No, really, writing and canasta have some parallels. Trust me on this one.
For those of you who don't know what canasta is, it's a card game. It's kind of like rummy on steroids. There's are a lot of rules and it takes a while to feel comfortable playing the game without having to ask if you're doing it right. One deck of cards just isn't enough, so you play with two decks. You better get used to shuffling that monstrous pile of cars, and you better shuffle 'em good.
You might already see some parallels to writing in that introductory paragraph, but the meat of why I think canasta and writing are similar goes a bit deeper.
My mother taught me how to play canasta maybe twenty years ago. If I remember correctly we were camping at King's Canyon in Northern California. A friend of mine was on that trip with us and we both loved playing card games, so we were excited to learn a new one. My mom told us not to expect to win right away. In fact, she said it would be a while before we won. A long while. Now, that kind of straight talk will discourage some people. They'll toss their hand down right then and there and say, "Well screw it then, why would I play a game I know I'm gonna lose?" Because it's fun, that's why. Because you have to learn how to play the game and this game is far more skill than chance. The initial dealing of the hand is chance, but after that it's ninety percent skill. You gotta know what to do with those cards you've been dealt regardless of whether it's a bum hand or not. You also have to watch your opponent carefully. Learn what signals they give to indicate what they're planning on doing. These are things you learn after playing the game over and over again and losing every damn time, but eventually you get closer to the win. Your score at the end of the game is higher, and then you have that breakthrough and you actually win one. You want to dance and cheer and scream it from the rooftops.
Then you play another game and you lose.
However, now that you have the win under your belt, you play harder and one win turns into two, then three, and soon enough you're feeling pretty good about your canasta skills.
Last week when I played a game of canasta against my mother I took her to the cleaners.
But that doesn't mean that she won't do the same to me next time.
In writing you start off and you're told to expect a pile of rejections. Kind of sounds familiar, right? You're pretty much told you're gonna lose right from the get go, and I imagine that crushes a lot of people's will to follow their dreams of becoming a published author.

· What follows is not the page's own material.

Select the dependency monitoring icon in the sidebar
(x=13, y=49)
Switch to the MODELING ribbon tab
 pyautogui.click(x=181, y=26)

It's all true. I have a file of paper rejections from back when most publishers were accepting snail mail submissions. Now I delete them as soon as I log them on my submission tracker sheet. I've been at this for a number of years. I've published over sixty short stories, two novellas and two novels. In the past few weeks I made my first pro sale to Eldritch Press for a story called "High Fashion" that is going to appear in their debut anthology Our World of Horror. I sold my novella Salpsan to Damnation Books, sold three flash fiction stories to Post Mortem Press ("Names on the Sidewalk", "Meeting the Quota", and "Moonlight Sonata"), and sold another story to Eldritch Press for their online zine. That story went live yesterday. It's called "Like Ants on a Carcass". You can read it HERE.
Without any doubt whatsoever I can expect to find rejection emails in my inbox. I can expect to be disappointed. I can also expect to take those stories and submit elsewhere and eventually, dammit, I expect to sell them.